Le pays n’est pas pour autant atteint du syndrome japonais des années 90, quand la croissance à son plus bas niveau ne réagissait plus aux mesures de relance budgétaire et aux chocs d’offre à répétition. Chez nous, l’atonie et la langueur de la croissance ont d’autres origines que celle d’avoir atteint les frontières post-industrielles. L’économie nationale serait victime d’un désengagement et d’un désintérêt de la puissance publique, d’une forme d’immobilisme des plus tenaces et d’une double restriction, budgétaire et monétaire. Les dépenses d’équipement sont devenues de simples variables d’ajustement de choix budgétaire plus contraint que voulu. Les investissements d’avenir, si peu importants et quasi insignifiants, n’ont plus d’effets structurants et moins encore d’entrainement. La montée des taux d’intérêt et de la pression fiscale n’offre plus de perspective d’expansion pour les PME/PMI, fer de lance de l’économie, quand elle ne les condamne pas au dépôt de bilan. Le poids de la masse salariale dans la Fonction publique et le choc des déficits abyssaux des entreprises d’État plombent la croissance et font exploser les prix. La baisse inexorable du temps de travail, aggravée par une chute ininterrompue de la productivité, a noirci davantage le tableau et fait le reste. La stagflation, dont nous sommes les seuls responsables, s’installe dans la durée, avec son cortège de victimes, mettant très à mal notre modèle économique et social ou ce qu’il en reste.

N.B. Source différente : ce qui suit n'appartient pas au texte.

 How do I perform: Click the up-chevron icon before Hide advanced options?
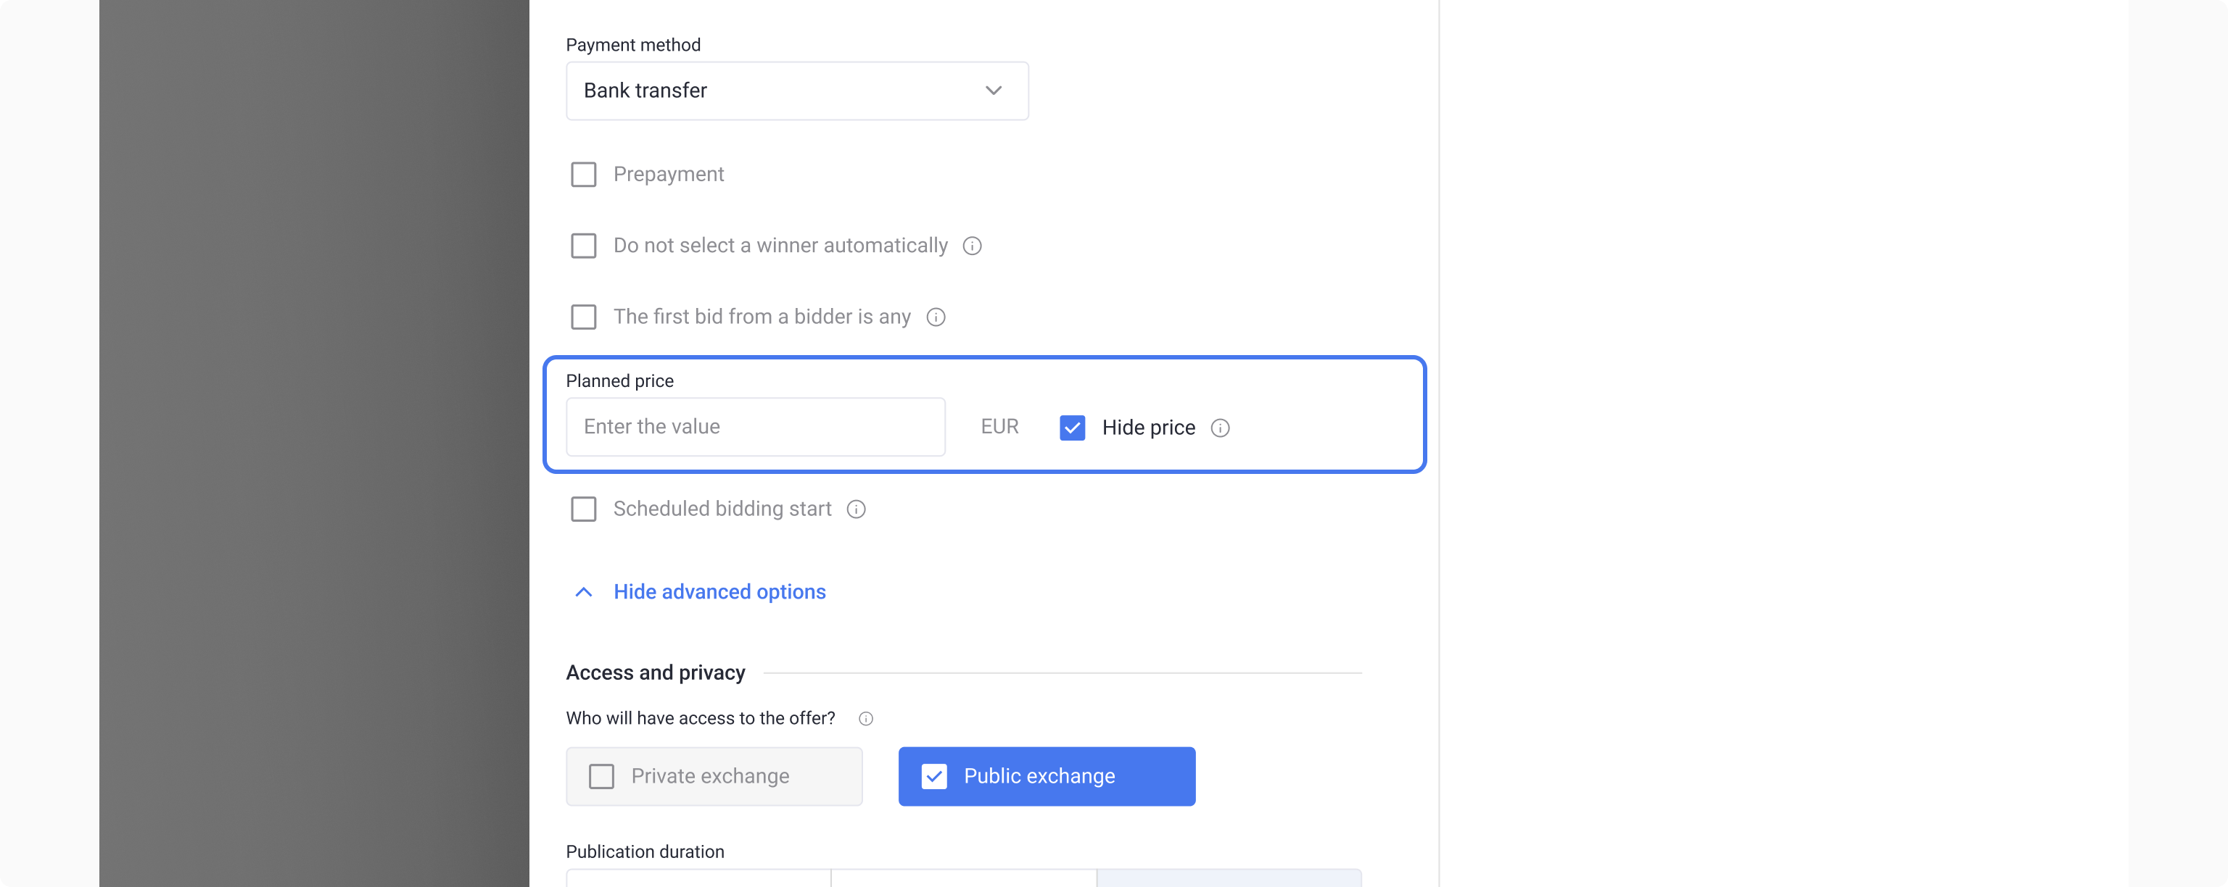tap(584, 592)
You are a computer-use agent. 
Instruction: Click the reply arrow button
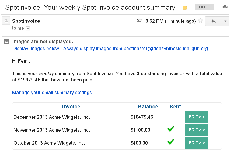[214, 21]
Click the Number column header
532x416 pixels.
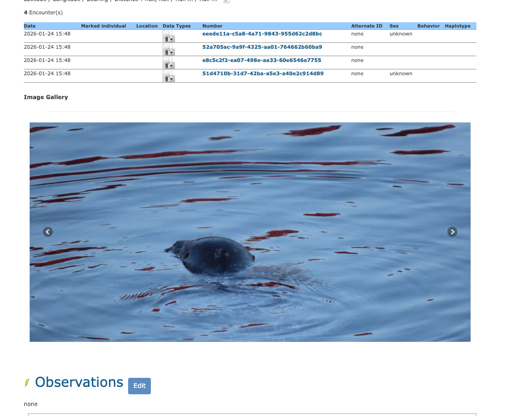click(x=212, y=26)
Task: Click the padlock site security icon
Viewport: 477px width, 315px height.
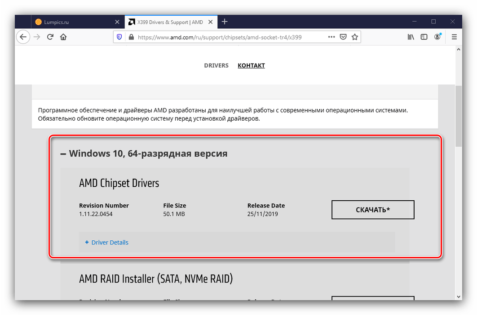Action: [131, 37]
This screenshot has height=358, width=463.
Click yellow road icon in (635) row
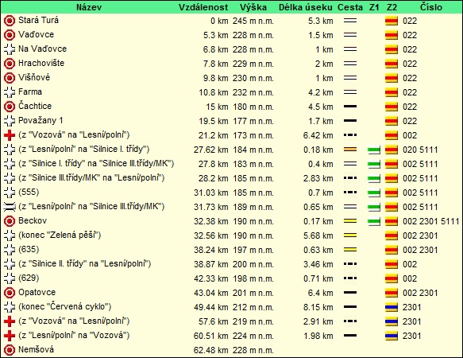point(350,250)
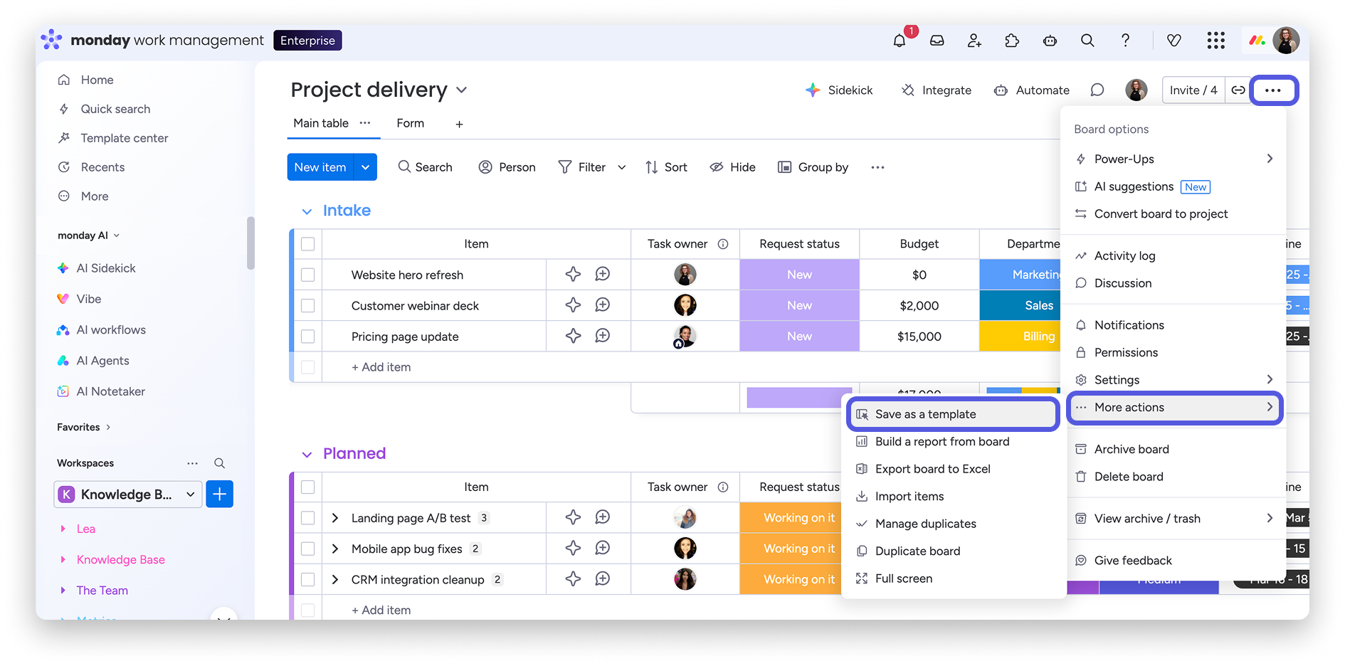The image size is (1345, 666).
Task: Open the notifications bell icon
Action: pos(900,41)
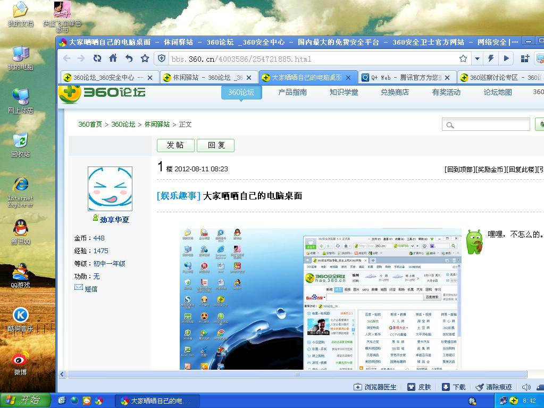
Task: Refresh the page with reload icon
Action: [97, 59]
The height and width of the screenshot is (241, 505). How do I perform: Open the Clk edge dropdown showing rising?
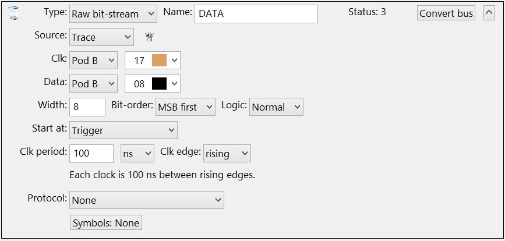point(227,154)
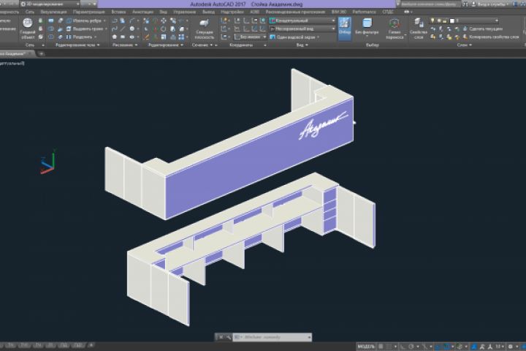Click the new drawing tab plus button

[x=41, y=53]
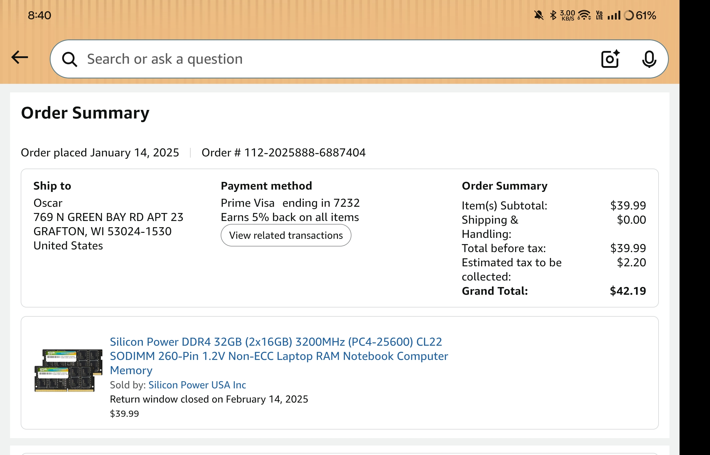Viewport: 710px width, 455px height.
Task: Tap the VoLTE status icon
Action: pyautogui.click(x=599, y=15)
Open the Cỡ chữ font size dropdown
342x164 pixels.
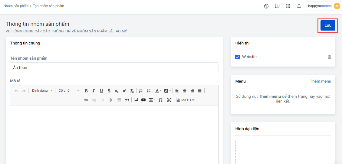[x=68, y=91]
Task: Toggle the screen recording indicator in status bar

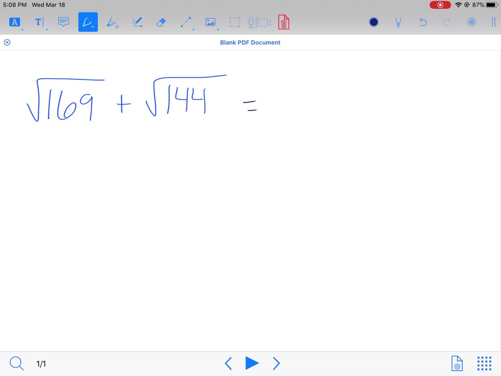Action: (x=439, y=4)
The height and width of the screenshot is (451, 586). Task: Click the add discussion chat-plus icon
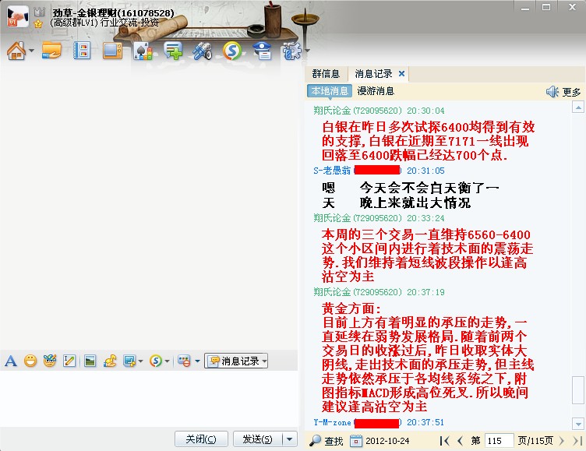(x=173, y=52)

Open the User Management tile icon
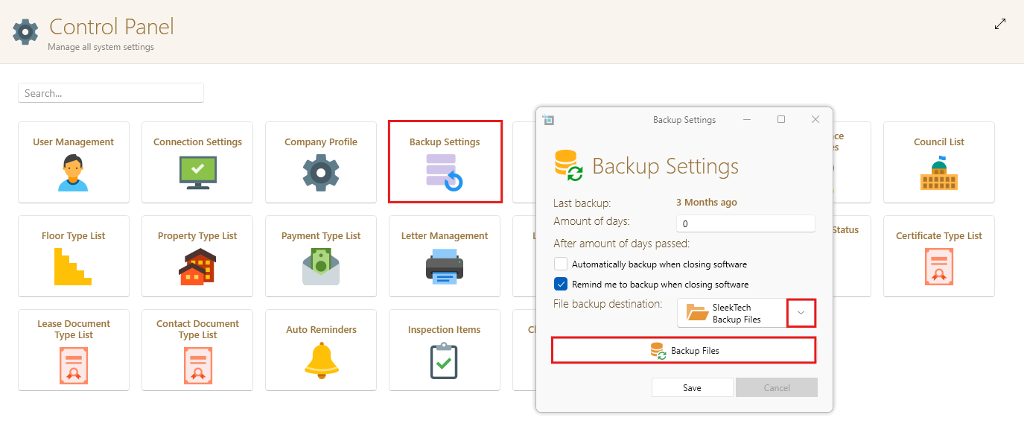pyautogui.click(x=74, y=173)
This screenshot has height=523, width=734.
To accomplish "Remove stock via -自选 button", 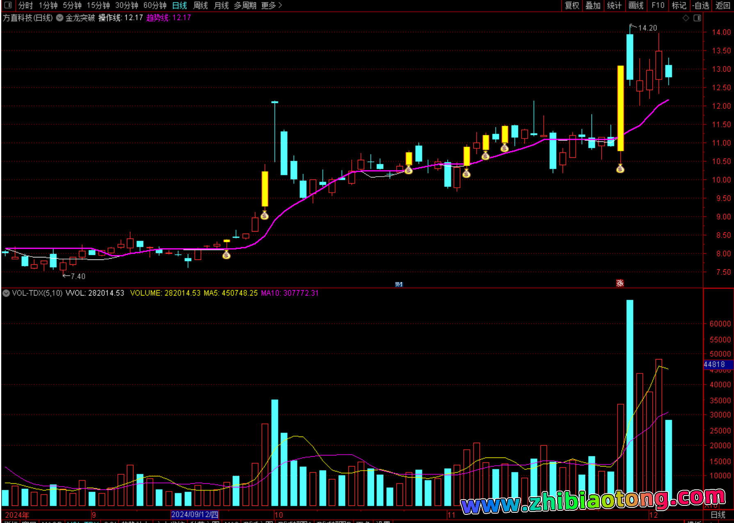I will click(701, 5).
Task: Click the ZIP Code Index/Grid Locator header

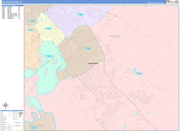Action: 9,5
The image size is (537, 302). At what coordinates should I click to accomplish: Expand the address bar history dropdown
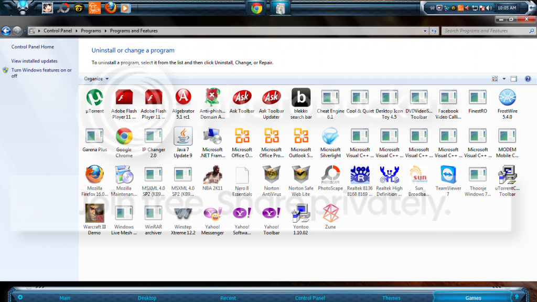click(x=425, y=31)
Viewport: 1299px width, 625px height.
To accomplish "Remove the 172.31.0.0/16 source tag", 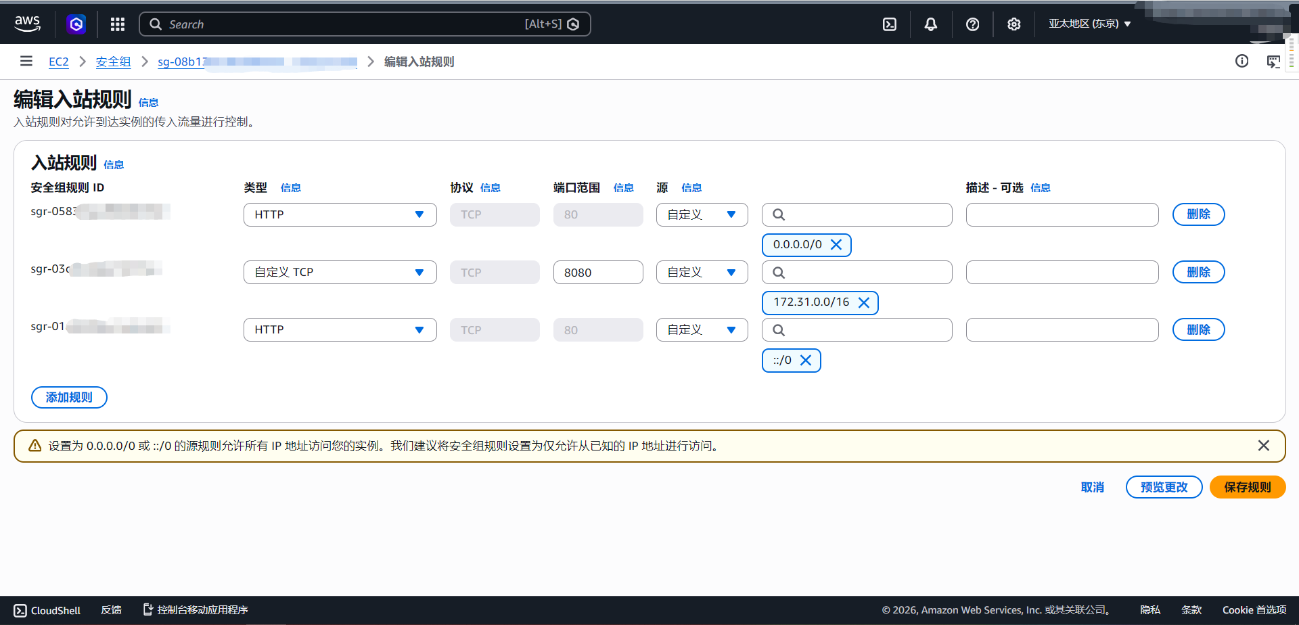I will click(864, 302).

Pendant plus de 12 ans, nous avons transgressé tous les principes de réalité et les lois de l’économie, en nous employant à distribuer ce qu’on ne pouvait produire. Nous avons vécu, sans nous soucier de la lente agonie de l’économie, très au-dessus de nos moyens. En s’endettant jusqu’à ne plus pouvoir rembourser notre dette. A ce jeu pervers, il arrive un moment où la machine à emprunter se grippe et se bloque. On perd la confiance des marchés et des créanciers. Nous y voilà. Sans réelle perspective d’avenir. Finis les temps où des dirigeants politiques venus d’ailleurs et d’une autre époque se nourrissaient impunément sur la bête. Un temps où, à l’unisson, on adoubait la consommation tout en sacrifiant les investissements d’avenir. Le réveil a été brutal et douloureux quand on s’est heurté aux pénuries de médicaments, de carburants, de produits de première nécessité que l’État ne pouvait plus assurer, faute de ressources et de moyens financiers. Nécessité fait loi. Il faut impérativement retrouver le chemin de la raison. Et remettre de l’ordre dans la maison Tunisie, avant que le pays ne sombre suite à un naufrage économique et financier.
Réformer ou périr
Nous sommes placés devant un terrible dilemme : réformer ou périr. Nous le faisons d’abord pour nous-mêmes. C’est l’honneur de tout un peuple que de relever ce défi. Il nous faut tarir toutes les voies d’hémorragie et toutes les sources de déficits que rien ne justifie, si ce n’est le laxisme ou l’incompétence, à moins que ce soit la complicité de dirigeants partisans. Certains ajustements des prix des carburants – moyennant un plan d’accompagnement, voire un bouclier fiscal – ne sont pas de nature à enflammer le pays. Les entreprises publiques devenues, sans raison valable, de véritables gouffres financiers, n’ont pas vocation à recruter au-delà de ce qui est nécessaire et à distribuer des salaires sans contrepartie productive, sans réel souci d’efficacité économique. L’État lui-même, devenu tellement obèse, peu agile et pas assez réactif, freine la marche et le déploiement de l’économie plus qu’il ne les stimule et impulse.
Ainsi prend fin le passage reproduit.